● **Aim of the exercise**
Reproduce the items word for word from the beginning through the line containing "The height and", omitting the pictures.

● **Input for this task**
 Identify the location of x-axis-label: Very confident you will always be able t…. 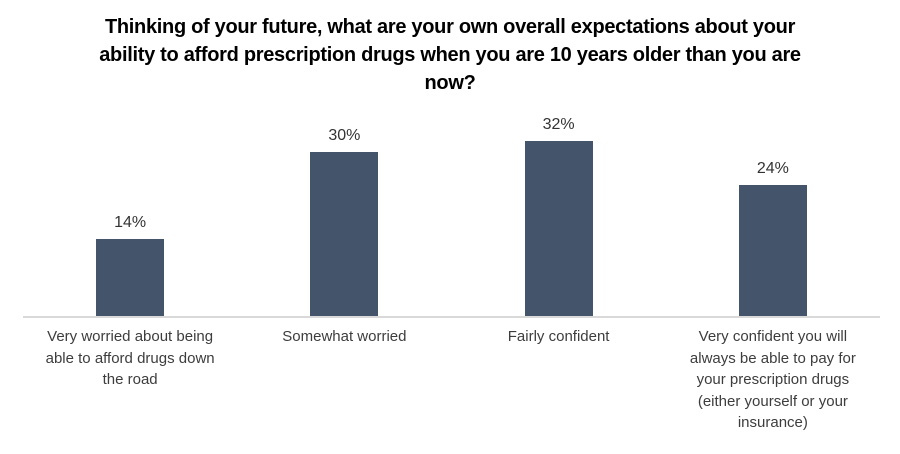
(772, 380).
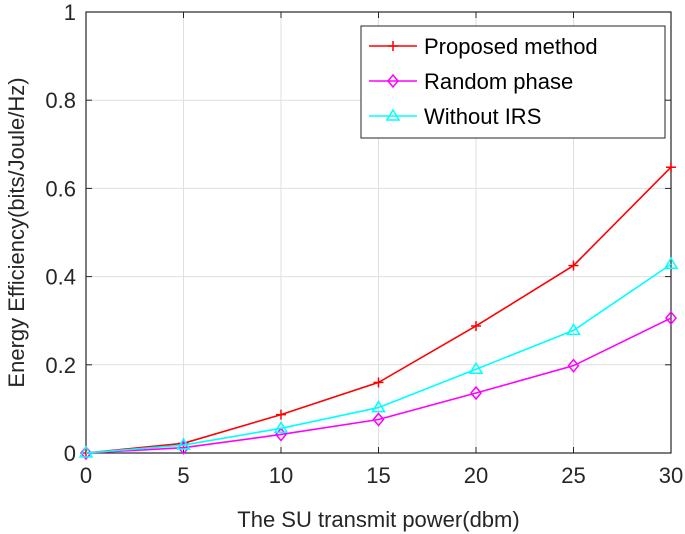 The height and width of the screenshot is (534, 685). Describe the element at coordinates (86, 476) in the screenshot. I see `x-tick-label: 0` at that location.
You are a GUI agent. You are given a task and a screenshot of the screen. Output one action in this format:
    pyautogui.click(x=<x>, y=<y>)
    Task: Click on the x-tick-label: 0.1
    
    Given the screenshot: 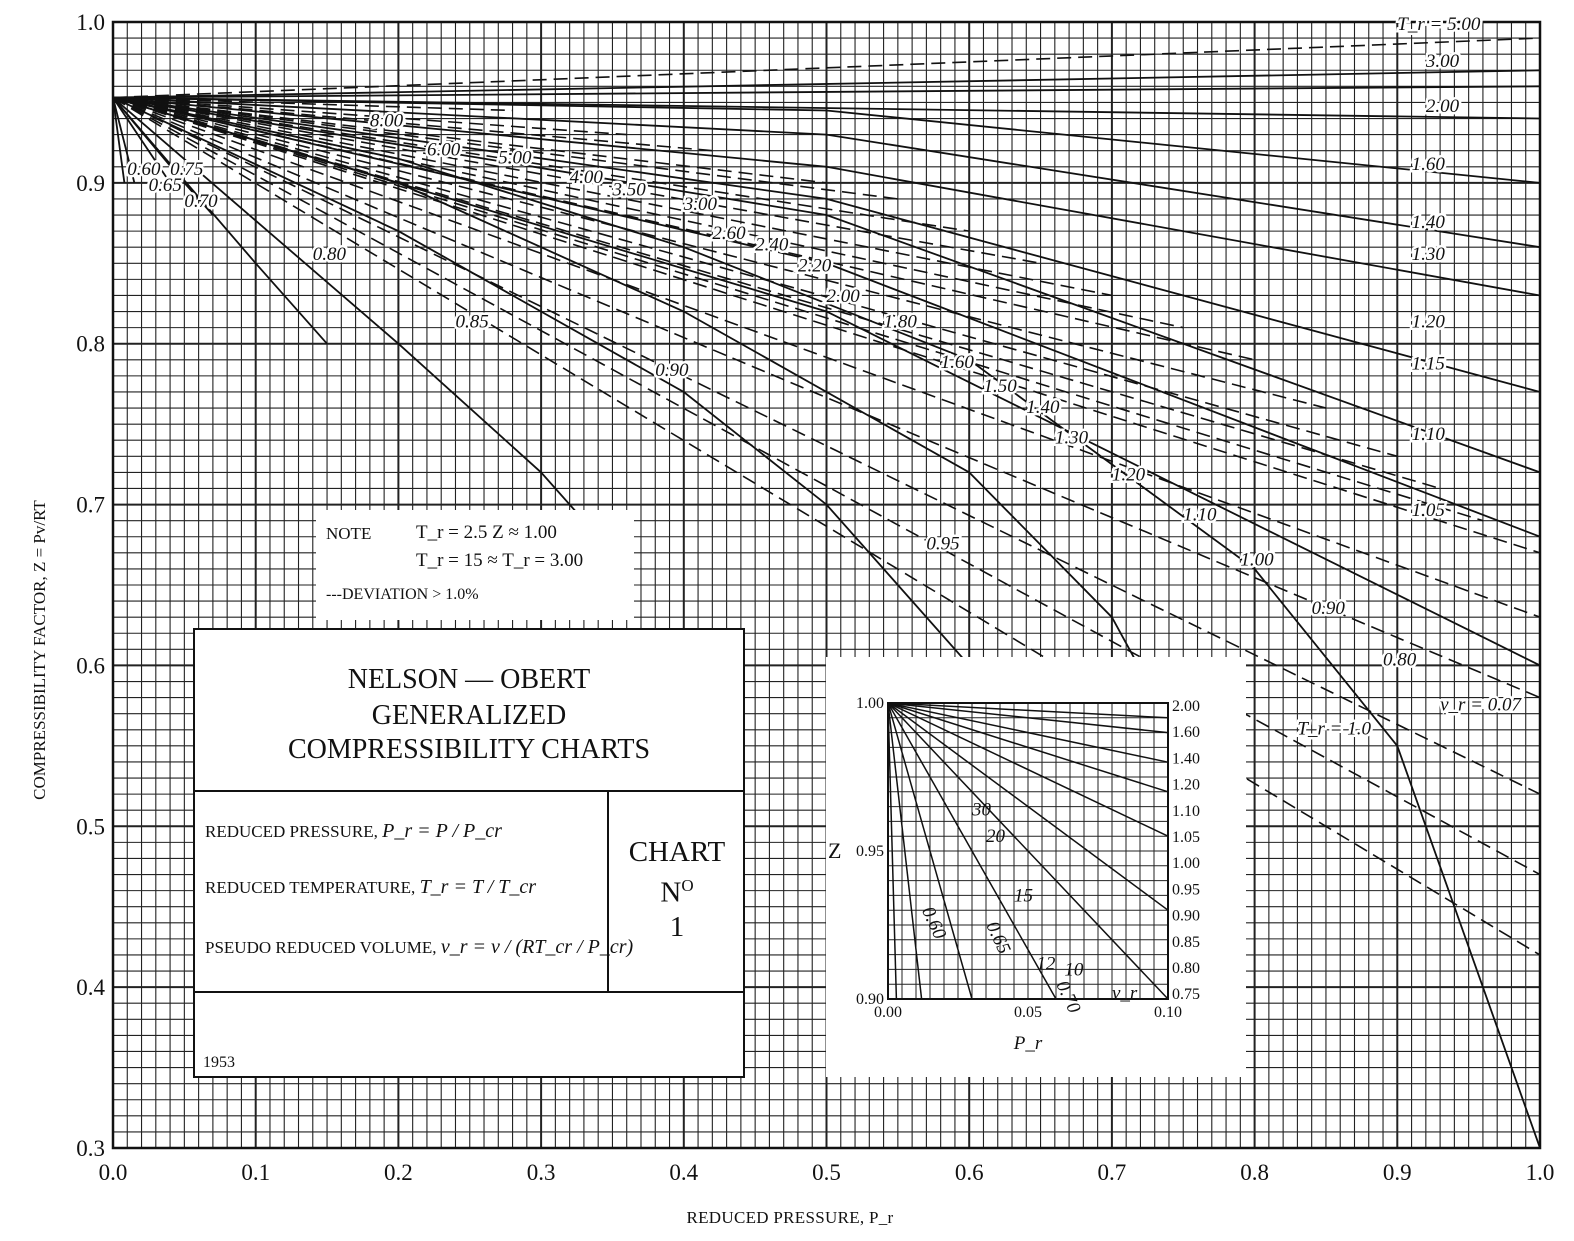 What is the action you would take?
    pyautogui.click(x=256, y=1172)
    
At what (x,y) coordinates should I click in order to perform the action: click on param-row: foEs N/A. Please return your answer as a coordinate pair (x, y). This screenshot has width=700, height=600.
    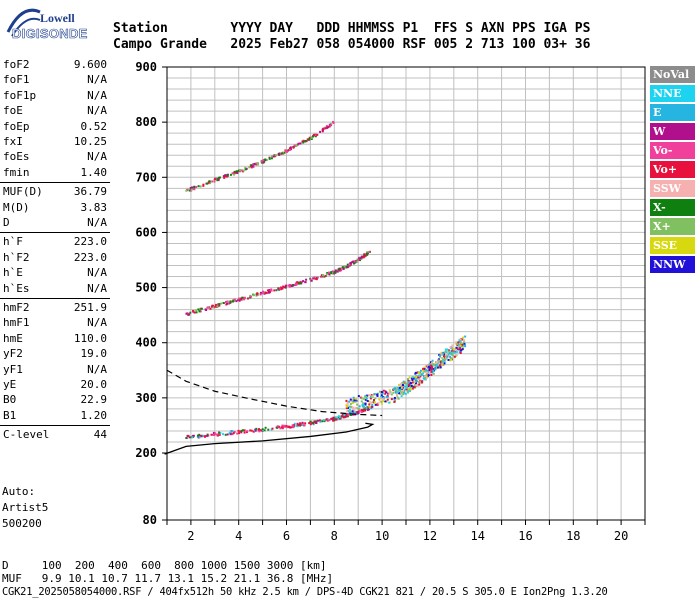
    Looking at the image, I should click on (55, 157).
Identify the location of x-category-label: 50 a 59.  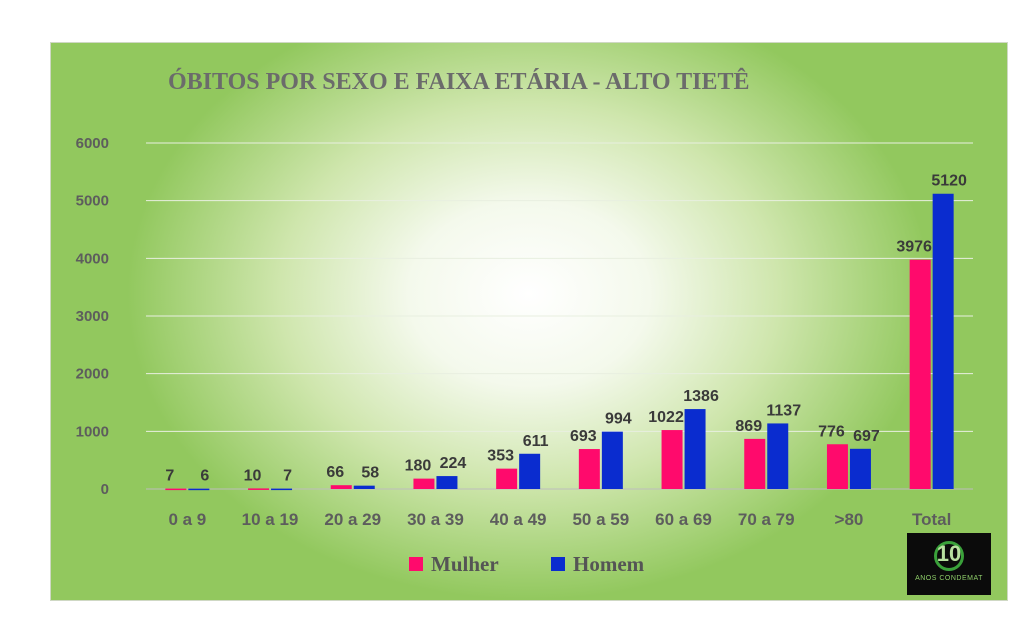
(600, 520).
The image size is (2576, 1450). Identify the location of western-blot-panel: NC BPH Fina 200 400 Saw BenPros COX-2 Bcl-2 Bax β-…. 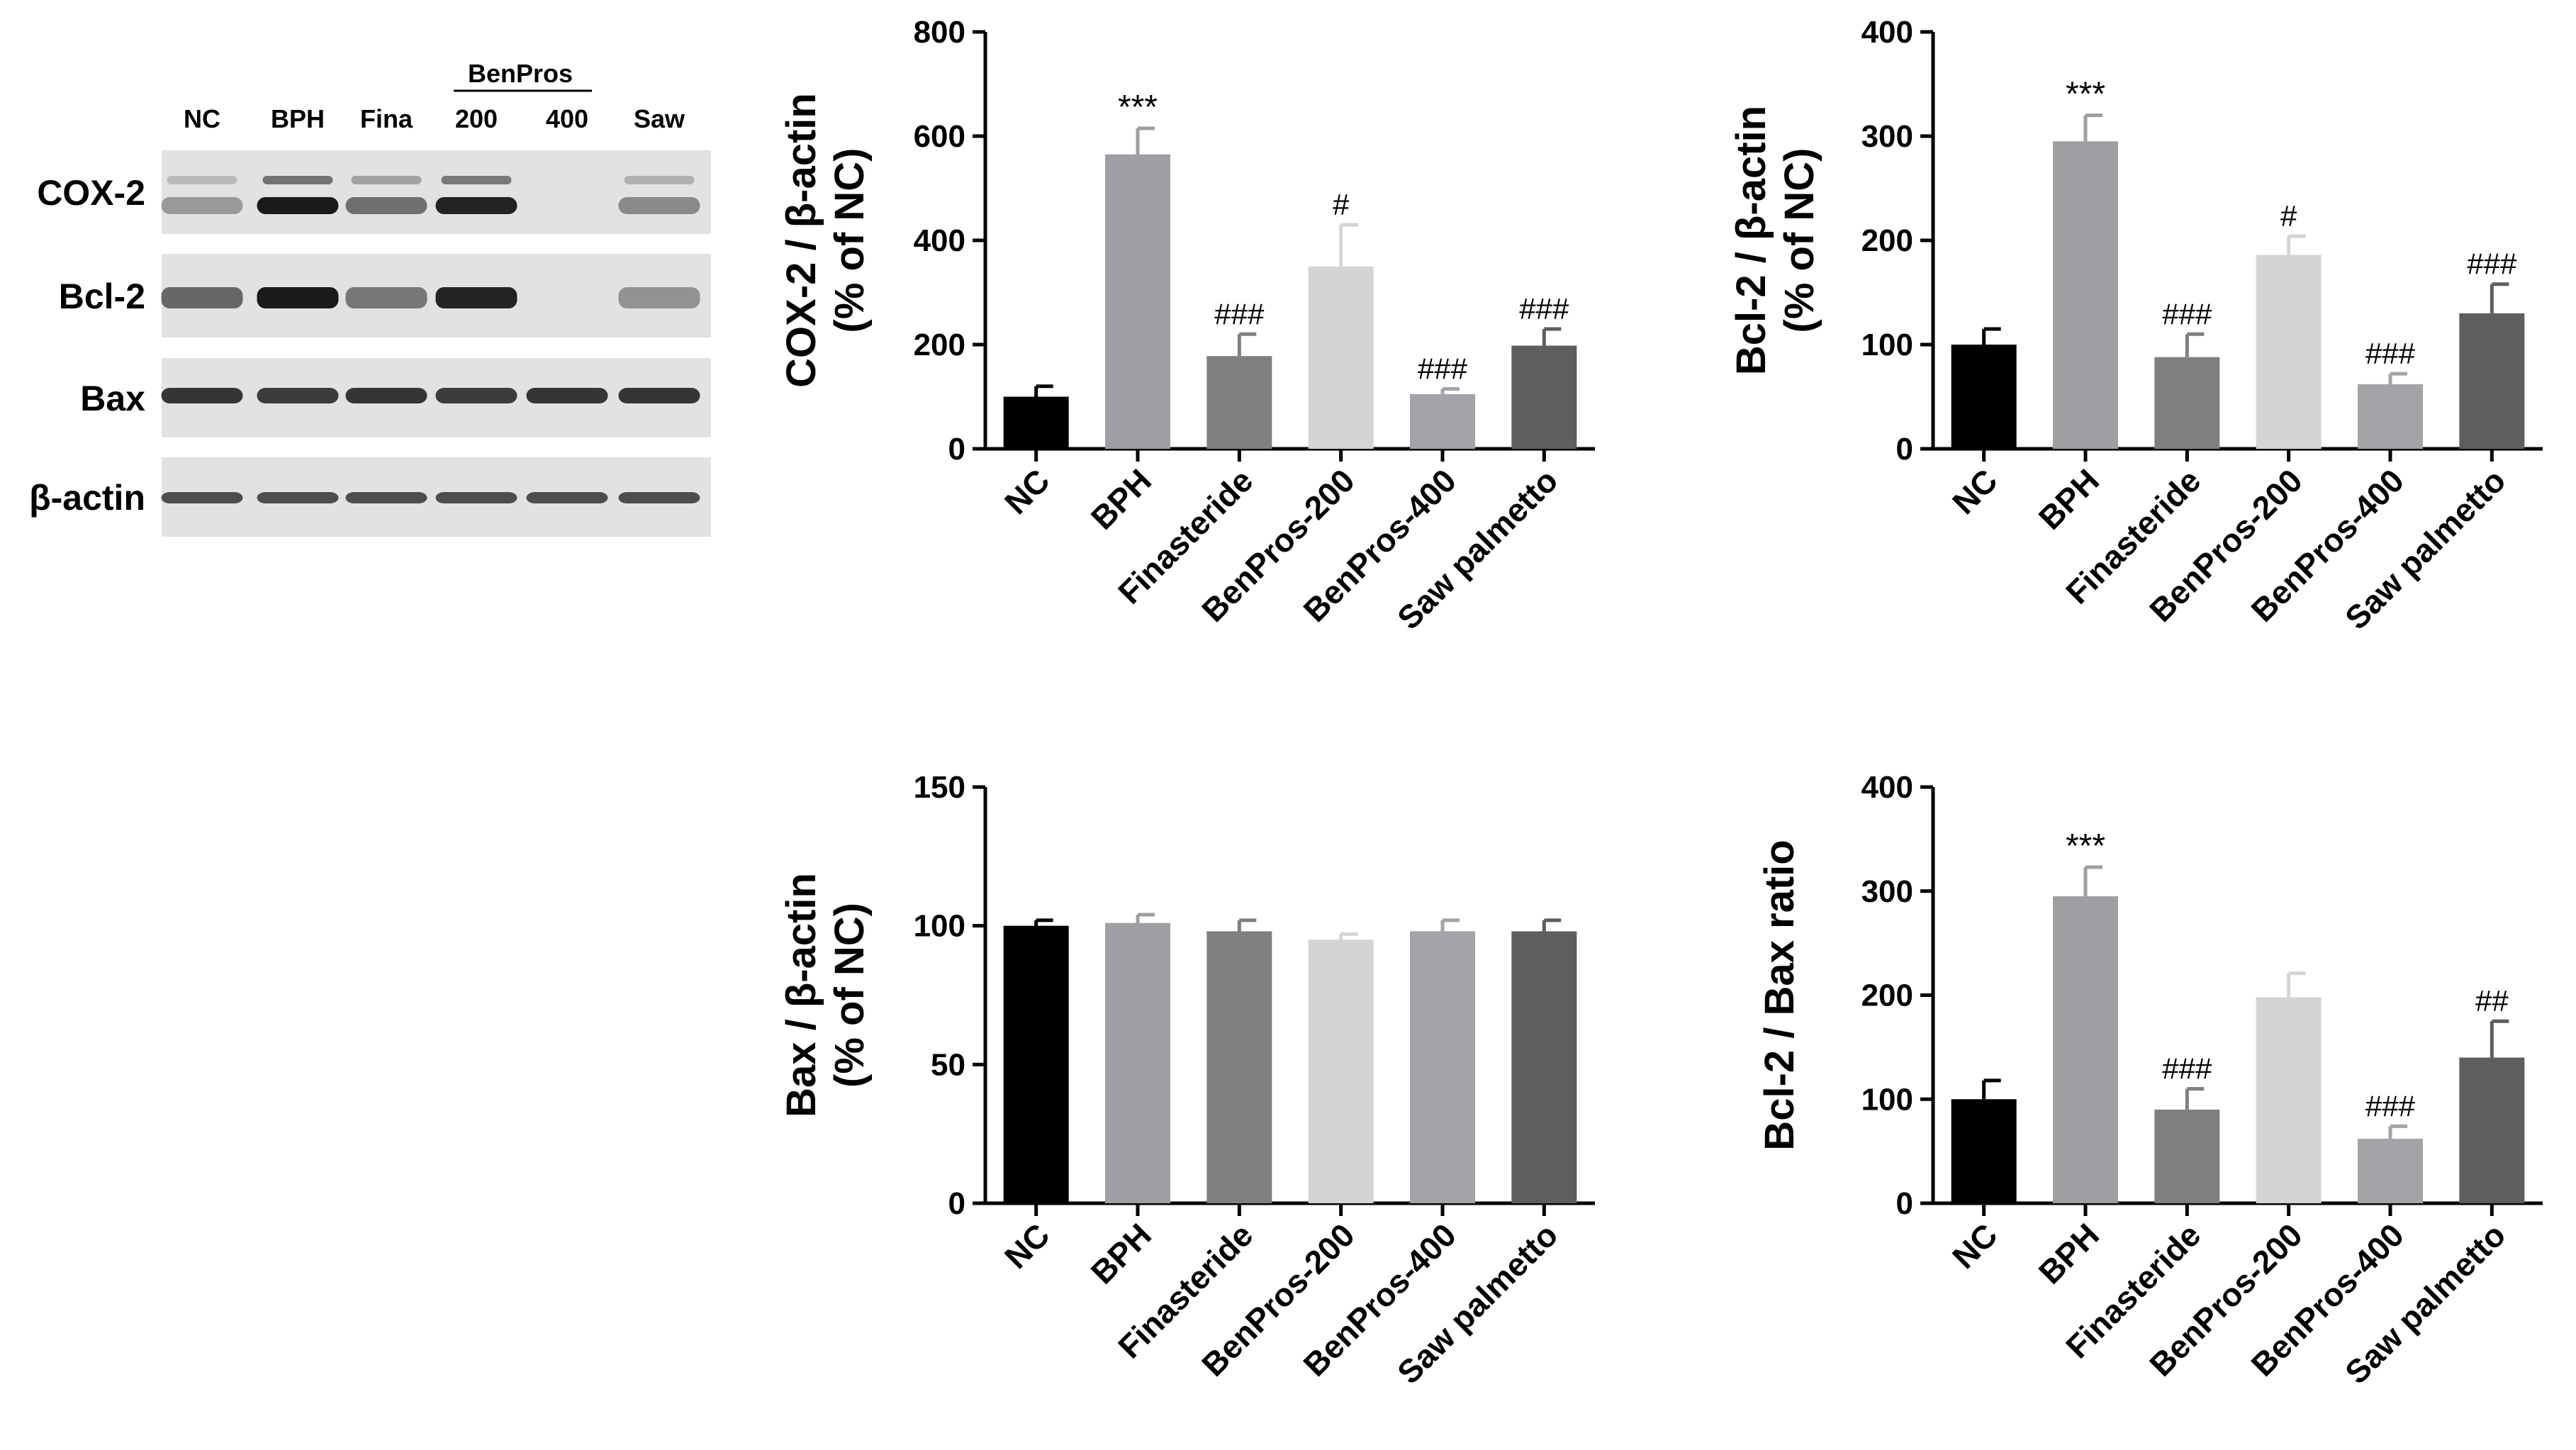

● **Output of the exercise**
 Identify the location of x-axis-label: Very confident you will always be able t…. 
(772, 380).
 The height and width of the screenshot is (534, 685). Describe the element at coordinates (86, 476) in the screenshot. I see `x-tick-label: 0` at that location.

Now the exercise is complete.